Growing up I was called all kinds of names. The kids made fun of me for being “retarded” and “crazy”. “Goofy” and “dingy”. Those names really did a number on my self esteem. But they didn’t scare me.
But “nigger” is a scary word. Someone who thinks you should be able to shrug it off obviously doesn’t understand the history behind that word.
In 2004, my wife and I were kicked out of a cafe in Rotarua, New Zealand for being American. My wife and I were there and speaking to each other so the owner heard our accent, then came up to us and said “Get the f*** out of my shop and go find yourselves some Iraqi prisoners to torture.”
I know what he means. I don’t think he means you should shrug it off…Just that when someone uses that kind of word they are showing you their colors. Plus I also think black people hear and see more overt racism directed toward them. Plus Paki and raghead, as you say, just don’t have the power of “nigger”. Nigger is a damn scary word. People have used that word while doing horrible things.
In my world I am much more subject to the sneaky racism.
Not that violence doesn’t happen. Does anyone here remember the Dot Busters? It was a hate group in Jersey city in the 1980s that seemed to be mostly comprised of young Latino men. They beat several Indian men and harassed Indian women. It got pretty bad for a while. I remember my parents talking about it. Sometimes I think things like this are what caused my parents to be so lax about me becoming Americanized (though they insisted I retain my language).
And in 1923, in United States vs Bhagat Singh Thind, Indians from the subcontinent were deemed “racially ineligible for naturalized citizenship in the United States”. FDR and President Truman, much later, were opposed to this idea, and in 1946 we were allowed to become citizens again - at the rate of 100 a year. :eek: In 1965, the quota was lifted, and Indians started coming here. Now we are something like 9 million people in the US.
For the most part I’ve never had a problem. Japanese have a term gaijin which means foreigner, and obviously is used in every sense from positive to negative. In the early 90s it was difficult to find places to rent as a foreigner, and here were a few real estate agents who used the term very much in the negative sense. That was the only real overt racism which I ever was on the receiving end.
Japanese can be quite racist, although mostly toward other Asians, blacks and browns. Not everyone and the younger generations are less so than the older ones.
What are you failing to understand? Slow Moving Vehicle’s comment about white privilege may apply in America, but there’s a whole world outside America.

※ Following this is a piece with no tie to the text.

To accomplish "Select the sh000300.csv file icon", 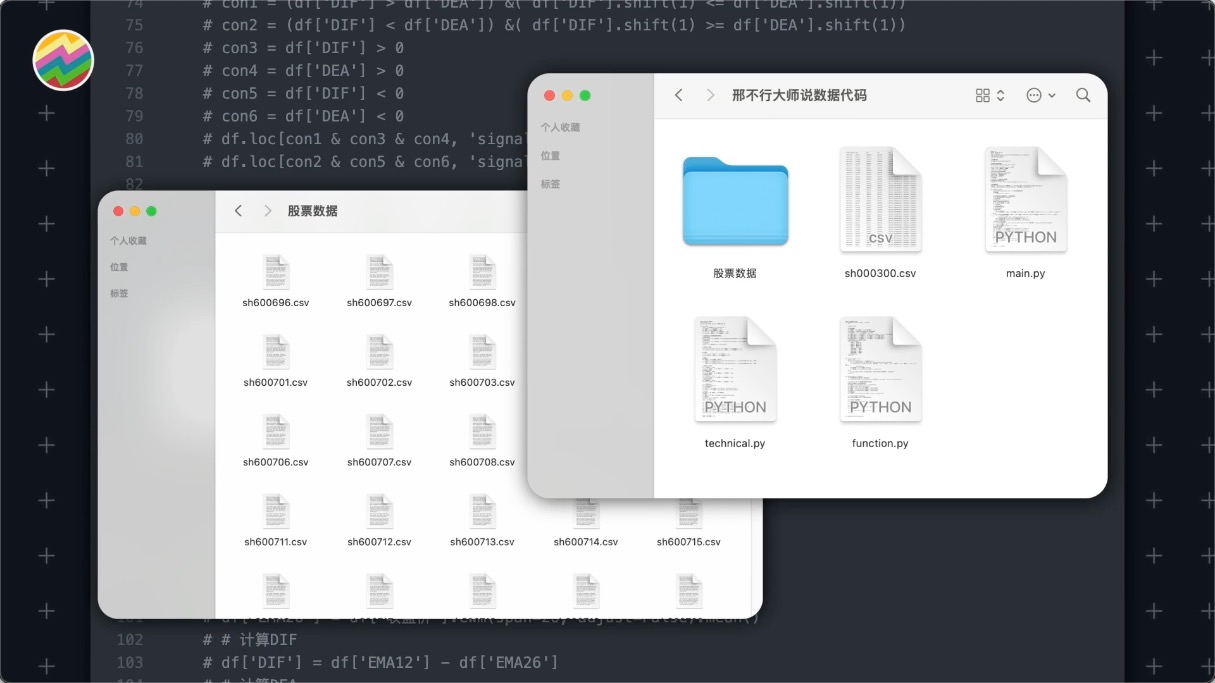I will [x=880, y=201].
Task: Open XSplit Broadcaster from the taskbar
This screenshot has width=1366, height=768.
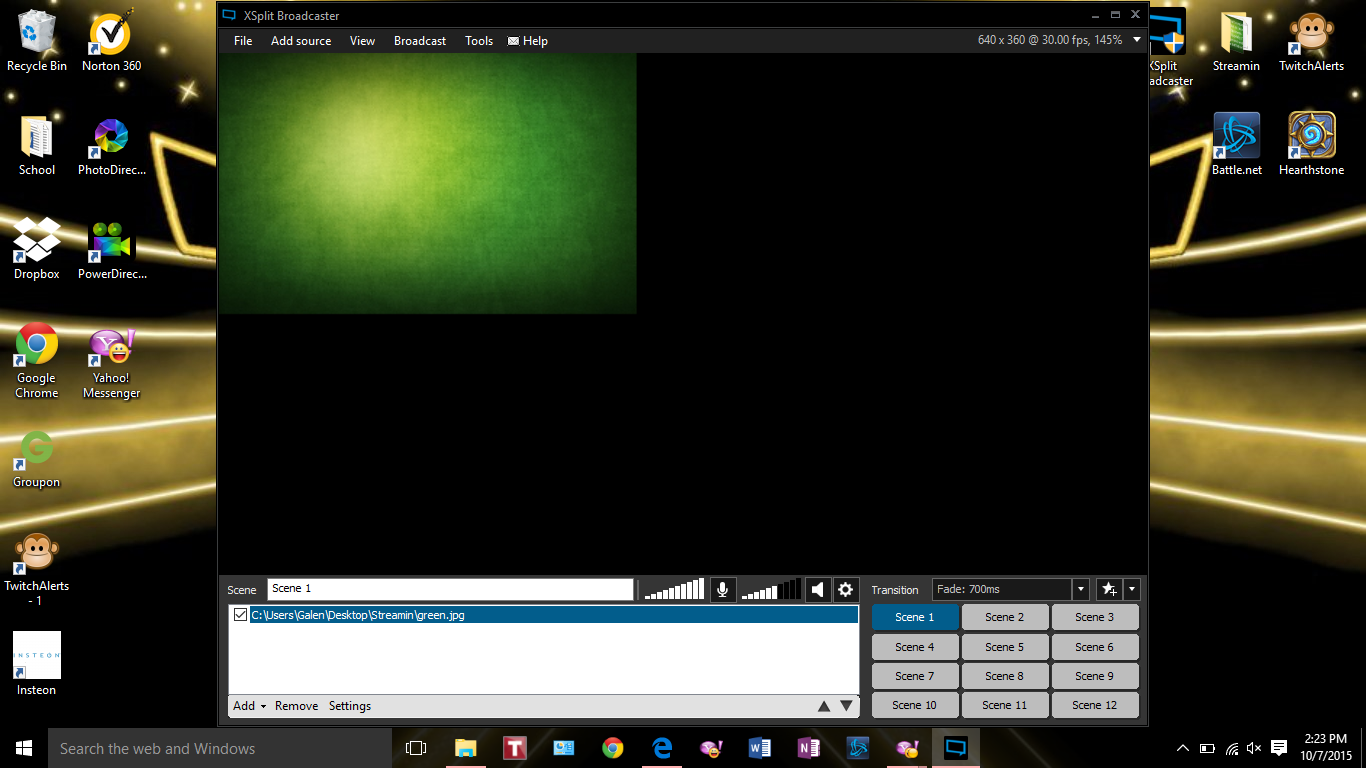Action: (955, 747)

The whole idea of laughing off a slur in a situation where you are at a physical disadvantage and in a threatening situation is ridiculous regardless of so called “privilege.” Now in a situation where it’s just a word and there is no other menace behind it anyone can casually disregard words. Context is important.
Quartz, your response to Slow Moving Vehicle sounded like a claim that white privilege only exists in the United States, that in other nations white people do not have benefits and advantages that accrue to them because of the color of their skin. I have a hard time believing that anyone could draw that conclusion–it certainly does not square with my understanding and observations regarding the situation in many other white-majority countries–so was trying to figure out some other way in which the statement might make sense. More directly, then: are you saying that white privilege only exists in the United States? If not, what are you saying?